What to do:
The required output is the complete data, repeated without alteration.

————————

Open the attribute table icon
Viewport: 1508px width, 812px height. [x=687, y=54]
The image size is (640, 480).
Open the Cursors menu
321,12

————————

Solution to this task:
Open the attribute table icon
Viewport: 1508px width, 812px height. [x=687, y=54]
The image size is (640, 480).
Open the Cursors menu
321,12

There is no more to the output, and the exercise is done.